An Angus man threw down a seven-foot “reptile shield” to stop workmen in nearby flats disturbing his pet, a court heard.
Workmen were putting up cladding in Arbroath when they were challenged by Peter Slack on March 9 last year.
He told the men their industrial noise was disturbing a boa constrictor in his Newton Avenue property.
But after the tradespeople found the comments “humorous”, he re-emerged and placed his pet across the entry to the property, challenging them to “get past it”.
The 42-year-old appeared at Forfar Sheriff Court and admitted causing a breach of the peace outside his home, uttering threats and presenting a knife and a snake to Robert Leitch and Roger Scotland.
Depute fiscal Robbie Brown said: “It was noon and two witnesses had arrived at the locus to start work.

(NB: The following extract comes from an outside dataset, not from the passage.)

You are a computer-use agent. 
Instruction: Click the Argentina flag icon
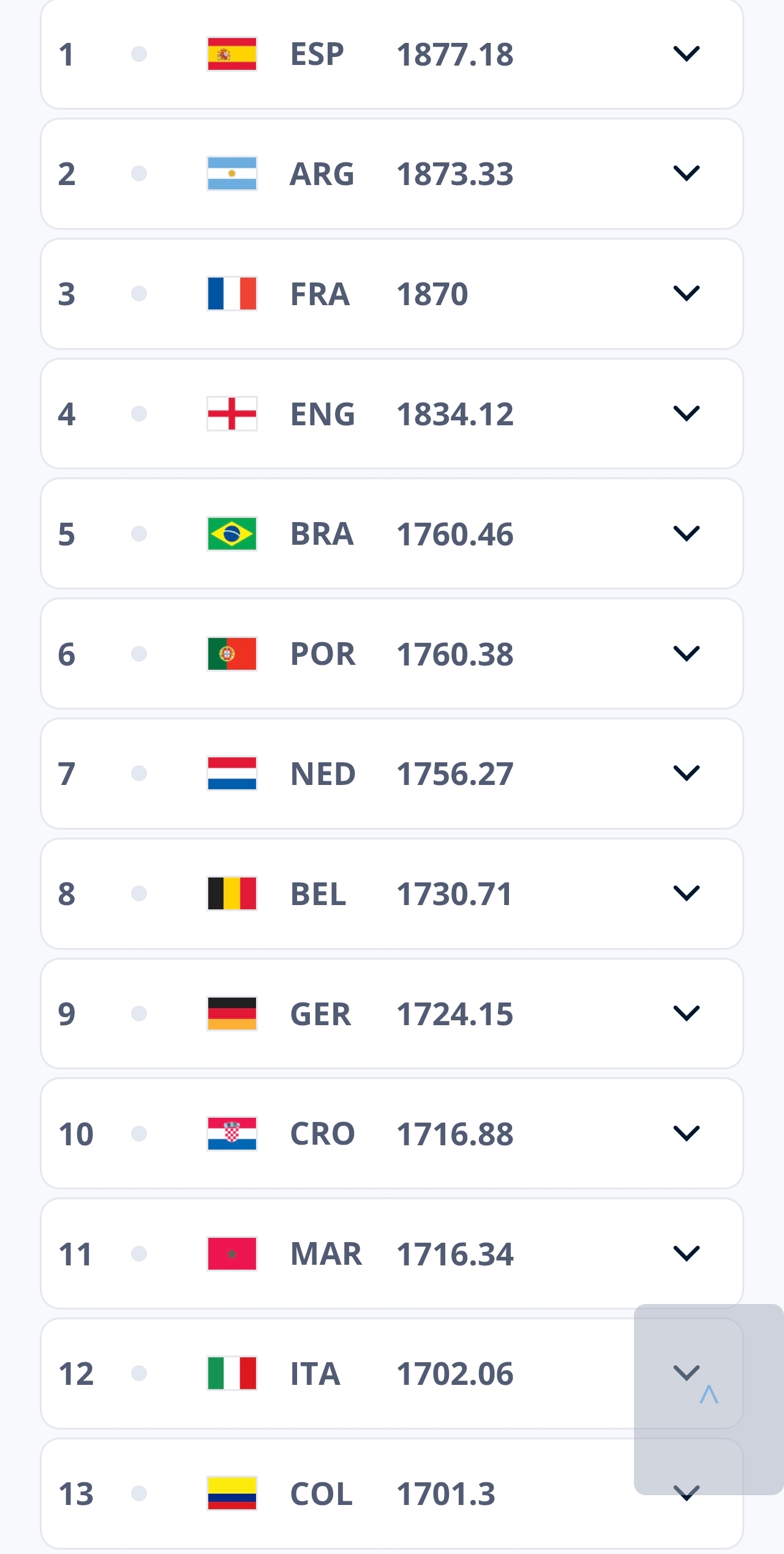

“They were taking a break and were looking out from a flat as the accused arrived in a taxi, and he gestured towards them.”
They continued to work but heard him shouting at them from his property, with a “long knife in his hand” but disregarded him.
Mr Brown added: “They went for lunch and were getting the tools from their van when he came out and said ‘I’ve got this big snake for you and you’re not getting past it.’
“He had a boa constrictor around his neck and laid it on the ground, not as a human shield but a reptile shield.
“One of the witnesses was extremely perturbed by this, not knowing what kind of snake it was.”
Police were called and the accused returned the snake indoors when they arrived.
Defence agent Billy Rennie said: “The snake is a pet and at the time Mr Slack was in and out of the house, there were workmen doing work in the flats.
“He told them the snake was disturbed by the noise and they found that humorous.
“Snakes can be disturbed by noise. They can shrivel up and die or become unwell.
“Despite the unusual nature of the matter, it can be viewed as a serious one and he recognises that.”
Slack further admitted causing a breach of the peace at the same address on June 10 this year, shouting and swearing at his partner.
Sheriff Jillian Martin-Brown imposed a 12-month community payback order with 75 hours of unpaid work for the March 9 offence, and a 24-month order with participation in the Fergus programme for domestic offenders.